▶ [Exercise requirements] Repeat all of the rows below, replacing "coordinate pair" with "pair of numbers" wherever it occurs and leaving everything else unchanged.

▶ [Supplied material]
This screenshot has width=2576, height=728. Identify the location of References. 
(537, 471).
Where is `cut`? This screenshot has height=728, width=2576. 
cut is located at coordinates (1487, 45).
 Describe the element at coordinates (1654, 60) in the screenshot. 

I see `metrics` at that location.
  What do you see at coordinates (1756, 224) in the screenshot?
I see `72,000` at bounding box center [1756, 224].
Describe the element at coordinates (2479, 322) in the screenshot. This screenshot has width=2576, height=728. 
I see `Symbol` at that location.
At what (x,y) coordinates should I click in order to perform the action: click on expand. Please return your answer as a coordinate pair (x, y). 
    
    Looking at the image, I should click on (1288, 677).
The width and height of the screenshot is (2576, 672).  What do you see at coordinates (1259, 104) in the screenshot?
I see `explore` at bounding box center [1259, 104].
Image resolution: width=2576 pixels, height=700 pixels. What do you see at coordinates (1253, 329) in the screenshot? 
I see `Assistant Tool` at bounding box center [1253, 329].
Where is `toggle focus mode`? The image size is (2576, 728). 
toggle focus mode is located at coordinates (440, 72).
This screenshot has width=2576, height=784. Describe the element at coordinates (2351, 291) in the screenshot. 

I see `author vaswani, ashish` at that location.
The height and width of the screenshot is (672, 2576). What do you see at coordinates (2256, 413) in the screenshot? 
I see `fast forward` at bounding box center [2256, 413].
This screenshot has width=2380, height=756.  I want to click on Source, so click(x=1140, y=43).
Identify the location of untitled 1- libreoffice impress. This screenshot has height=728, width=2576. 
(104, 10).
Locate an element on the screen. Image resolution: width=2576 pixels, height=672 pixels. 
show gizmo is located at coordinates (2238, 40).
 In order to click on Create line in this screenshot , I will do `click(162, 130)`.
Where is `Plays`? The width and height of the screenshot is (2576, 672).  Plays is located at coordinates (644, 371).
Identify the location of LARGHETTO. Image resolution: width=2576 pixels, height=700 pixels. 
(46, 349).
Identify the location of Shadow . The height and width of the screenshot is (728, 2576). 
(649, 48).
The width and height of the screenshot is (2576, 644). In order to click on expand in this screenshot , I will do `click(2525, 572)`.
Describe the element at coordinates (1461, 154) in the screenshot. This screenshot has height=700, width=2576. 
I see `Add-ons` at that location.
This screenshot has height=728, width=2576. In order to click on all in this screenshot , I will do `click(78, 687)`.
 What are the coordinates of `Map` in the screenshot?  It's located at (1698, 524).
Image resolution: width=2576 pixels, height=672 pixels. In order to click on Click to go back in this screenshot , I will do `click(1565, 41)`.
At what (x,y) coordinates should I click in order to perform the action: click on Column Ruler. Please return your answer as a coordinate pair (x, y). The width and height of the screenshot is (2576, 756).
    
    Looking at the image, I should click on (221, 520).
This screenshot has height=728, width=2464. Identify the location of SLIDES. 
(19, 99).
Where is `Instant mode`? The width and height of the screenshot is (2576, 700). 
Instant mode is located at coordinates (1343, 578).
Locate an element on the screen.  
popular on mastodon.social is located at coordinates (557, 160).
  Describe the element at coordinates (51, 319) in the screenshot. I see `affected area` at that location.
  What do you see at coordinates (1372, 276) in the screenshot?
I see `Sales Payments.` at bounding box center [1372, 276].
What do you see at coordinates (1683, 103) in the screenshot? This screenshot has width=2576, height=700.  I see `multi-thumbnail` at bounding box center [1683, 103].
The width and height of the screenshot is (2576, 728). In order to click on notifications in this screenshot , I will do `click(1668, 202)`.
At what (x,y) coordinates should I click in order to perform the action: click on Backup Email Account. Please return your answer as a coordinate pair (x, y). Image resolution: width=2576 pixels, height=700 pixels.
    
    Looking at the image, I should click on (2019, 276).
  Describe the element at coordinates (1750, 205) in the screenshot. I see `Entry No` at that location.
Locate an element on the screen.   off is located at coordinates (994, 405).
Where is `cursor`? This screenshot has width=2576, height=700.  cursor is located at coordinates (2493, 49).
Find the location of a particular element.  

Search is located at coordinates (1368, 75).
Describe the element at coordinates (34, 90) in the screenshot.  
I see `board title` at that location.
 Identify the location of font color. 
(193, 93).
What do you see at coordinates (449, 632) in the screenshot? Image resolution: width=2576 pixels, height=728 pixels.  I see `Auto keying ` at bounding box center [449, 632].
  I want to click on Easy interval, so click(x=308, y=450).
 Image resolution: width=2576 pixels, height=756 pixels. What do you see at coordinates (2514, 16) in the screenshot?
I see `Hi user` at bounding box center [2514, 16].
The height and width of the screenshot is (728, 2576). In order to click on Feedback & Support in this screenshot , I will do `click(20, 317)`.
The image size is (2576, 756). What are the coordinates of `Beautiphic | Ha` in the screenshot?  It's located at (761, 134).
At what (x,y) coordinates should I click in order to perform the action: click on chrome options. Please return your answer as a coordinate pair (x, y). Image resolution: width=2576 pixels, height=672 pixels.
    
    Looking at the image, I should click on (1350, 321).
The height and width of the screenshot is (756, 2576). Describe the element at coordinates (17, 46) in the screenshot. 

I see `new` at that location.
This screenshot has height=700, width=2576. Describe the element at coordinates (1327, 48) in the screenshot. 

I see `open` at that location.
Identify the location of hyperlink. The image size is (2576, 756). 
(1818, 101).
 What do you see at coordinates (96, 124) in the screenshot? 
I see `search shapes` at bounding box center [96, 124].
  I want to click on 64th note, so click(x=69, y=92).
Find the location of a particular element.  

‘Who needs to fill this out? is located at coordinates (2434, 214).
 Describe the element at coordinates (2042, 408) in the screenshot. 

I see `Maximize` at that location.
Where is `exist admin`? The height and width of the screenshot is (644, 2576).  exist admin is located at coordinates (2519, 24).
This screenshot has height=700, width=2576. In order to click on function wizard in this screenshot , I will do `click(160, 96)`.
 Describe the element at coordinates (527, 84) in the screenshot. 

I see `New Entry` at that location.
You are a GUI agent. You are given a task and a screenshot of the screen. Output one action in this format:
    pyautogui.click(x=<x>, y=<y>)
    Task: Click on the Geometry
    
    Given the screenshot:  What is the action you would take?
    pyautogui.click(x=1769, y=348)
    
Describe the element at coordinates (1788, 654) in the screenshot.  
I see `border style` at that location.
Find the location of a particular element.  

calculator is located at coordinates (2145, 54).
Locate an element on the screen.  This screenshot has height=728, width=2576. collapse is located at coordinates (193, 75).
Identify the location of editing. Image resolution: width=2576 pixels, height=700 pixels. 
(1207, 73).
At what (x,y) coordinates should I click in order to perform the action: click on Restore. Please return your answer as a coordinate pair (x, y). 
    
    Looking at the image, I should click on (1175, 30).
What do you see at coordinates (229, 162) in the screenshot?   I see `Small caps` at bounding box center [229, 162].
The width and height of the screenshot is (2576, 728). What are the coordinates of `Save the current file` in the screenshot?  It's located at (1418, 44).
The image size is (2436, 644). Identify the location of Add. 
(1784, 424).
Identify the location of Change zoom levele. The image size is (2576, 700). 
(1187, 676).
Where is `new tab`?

▶ [Exercise answer]
This screenshot has width=2576, height=728. Identify the location of References. 
(537, 471).
Where is `cut`? This screenshot has height=728, width=2576. 
cut is located at coordinates (1487, 45).
 Describe the element at coordinates (1654, 60) in the screenshot. 

I see `metrics` at that location.
  What do you see at coordinates (1756, 224) in the screenshot?
I see `72,000` at bounding box center [1756, 224].
Describe the element at coordinates (2479, 322) in the screenshot. This screenshot has width=2576, height=728. 
I see `Symbol` at that location.
At what (x,y) coordinates should I click in order to perform the action: click on expand. Please return your answer as a pair of numbers (x, y). 
    
    Looking at the image, I should click on (1288, 677).
The width and height of the screenshot is (2576, 672).  What do you see at coordinates (1259, 104) in the screenshot?
I see `explore` at bounding box center [1259, 104].
Image resolution: width=2576 pixels, height=700 pixels. What do you see at coordinates (1253, 329) in the screenshot? 
I see `Assistant Tool` at bounding box center [1253, 329].
Where is `toggle focus mode`? The image size is (2576, 728). 
toggle focus mode is located at coordinates (440, 72).
This screenshot has width=2576, height=784. Describe the element at coordinates (2351, 291) in the screenshot. 

I see `author vaswani, ashish` at that location.
The height and width of the screenshot is (672, 2576). What do you see at coordinates (2256, 413) in the screenshot? 
I see `fast forward` at bounding box center [2256, 413].
This screenshot has width=2380, height=756.  I want to click on Source, so click(x=1140, y=43).
Identify the location of untitled 1- libreoffice impress. This screenshot has height=728, width=2576. 
(104, 10).
Locate an element on the screen. Image resolution: width=2576 pixels, height=672 pixels. 
show gizmo is located at coordinates (2238, 40).
 In order to click on Create line in this screenshot , I will do `click(162, 130)`.
Where is `Plays`? The width and height of the screenshot is (2576, 672).  Plays is located at coordinates (644, 371).
Identify the location of LARGHETTO. Image resolution: width=2576 pixels, height=700 pixels. 
(46, 349).
Identify the location of Shadow . The height and width of the screenshot is (728, 2576). 
(649, 48).
The width and height of the screenshot is (2576, 644). In order to click on expand in this screenshot , I will do `click(2525, 572)`.
Describe the element at coordinates (1461, 154) in the screenshot. This screenshot has height=700, width=2576. 
I see `Add-ons` at that location.
This screenshot has height=728, width=2576. In order to click on all in this screenshot , I will do `click(78, 687)`.
 What are the coordinates of `Map` in the screenshot?  It's located at (1698, 524).
Image resolution: width=2576 pixels, height=672 pixels. In order to click on Click to go back in this screenshot , I will do `click(1565, 41)`.
At what (x,y) coordinates should I click in order to perform the action: click on Column Ruler. Please return your answer as a pair of numbers (x, y). The width and height of the screenshot is (2576, 756).
    
    Looking at the image, I should click on (221, 520).
This screenshot has height=728, width=2464. Identify the location of SLIDES. 
(19, 99).
Where is `Instant mode`? The width and height of the screenshot is (2576, 700). 
Instant mode is located at coordinates (1343, 578).
Locate an element on the screen.  
popular on mastodon.social is located at coordinates (557, 160).
  Describe the element at coordinates (51, 319) in the screenshot. I see `affected area` at that location.
  What do you see at coordinates (1372, 276) in the screenshot?
I see `Sales Payments.` at bounding box center [1372, 276].
What do you see at coordinates (1683, 103) in the screenshot? This screenshot has width=2576, height=700.  I see `multi-thumbnail` at bounding box center [1683, 103].
The width and height of the screenshot is (2576, 728). In order to click on notifications in this screenshot , I will do `click(1668, 202)`.
At what (x,y) coordinates should I click in order to perform the action: click on Backup Email Account. Please return your answer as a pair of numbers (x, y). Image resolution: width=2576 pixels, height=700 pixels.
    
    Looking at the image, I should click on (2019, 276).
  Describe the element at coordinates (1750, 205) in the screenshot. I see `Entry No` at that location.
Locate an element on the screen.   off is located at coordinates (994, 405).
Where is `cursor`? This screenshot has width=2576, height=700.  cursor is located at coordinates (2493, 49).
Find the location of a particular element.  

Search is located at coordinates (1368, 75).
Describe the element at coordinates (34, 90) in the screenshot.  
I see `board title` at that location.
 Identify the location of font color. 
(193, 93).
What do you see at coordinates (449, 632) in the screenshot? Image resolution: width=2576 pixels, height=728 pixels.  I see `Auto keying ` at bounding box center [449, 632].
  I want to click on Easy interval, so click(x=308, y=450).
 Image resolution: width=2576 pixels, height=756 pixels. What do you see at coordinates (2514, 16) in the screenshot?
I see `Hi user` at bounding box center [2514, 16].
The height and width of the screenshot is (728, 2576). In order to click on Feedback & Support in this screenshot , I will do `click(20, 317)`.
The image size is (2576, 756). What are the coordinates of `Beautiphic | Ha` in the screenshot?  It's located at (761, 134).
At what (x,y) coordinates should I click in order to perform the action: click on chrome options. Please return your answer as a pair of numbers (x, y). Image resolution: width=2576 pixels, height=672 pixels.
    
    Looking at the image, I should click on (1350, 321).
The height and width of the screenshot is (756, 2576). Describe the element at coordinates (17, 46) in the screenshot. 

I see `new` at that location.
This screenshot has height=700, width=2576. Describe the element at coordinates (1327, 48) in the screenshot. 

I see `open` at that location.
Identify the location of hyperlink. The image size is (2576, 756). 
(1818, 101).
 What do you see at coordinates (96, 124) in the screenshot? 
I see `search shapes` at bounding box center [96, 124].
  I want to click on 64th note, so click(x=69, y=92).
Find the location of a particular element.  

‘Who needs to fill this out? is located at coordinates (2434, 214).
 Describe the element at coordinates (2042, 408) in the screenshot. 

I see `Maximize` at that location.
Where is `exist admin`? The height and width of the screenshot is (644, 2576).  exist admin is located at coordinates (2519, 24).
This screenshot has height=700, width=2576. In order to click on function wizard in this screenshot , I will do `click(160, 96)`.
 Describe the element at coordinates (527, 84) in the screenshot. 

I see `New Entry` at that location.
You are a GUI agent. You are given a task and a screenshot of the screen. Output one action in this format:
    pyautogui.click(x=<x>, y=<y>)
    Task: Click on the Geometry
    
    Given the screenshot:  What is the action you would take?
    pyautogui.click(x=1769, y=348)
    
Describe the element at coordinates (1788, 654) in the screenshot.  
I see `border style` at that location.
Find the location of a particular element.  

calculator is located at coordinates (2145, 54).
Locate an element on the screen.  This screenshot has height=728, width=2576. collapse is located at coordinates (193, 75).
Identify the location of editing. Image resolution: width=2576 pixels, height=700 pixels. 
(1207, 73).
At what (x,y) coordinates should I click in order to perform the action: click on Restore. Please return your answer as a pair of numbers (x, y). 
    
    Looking at the image, I should click on (1175, 30).
What do you see at coordinates (229, 162) in the screenshot?   I see `Small caps` at bounding box center [229, 162].
The width and height of the screenshot is (2576, 728). What are the coordinates of `Save the current file` in the screenshot?  It's located at (1418, 44).
The image size is (2436, 644). Identify the location of Add. 
(1784, 424).
Identify the location of Change zoom levele. The image size is (2576, 700). 
(1187, 676).
Where is `new tab`?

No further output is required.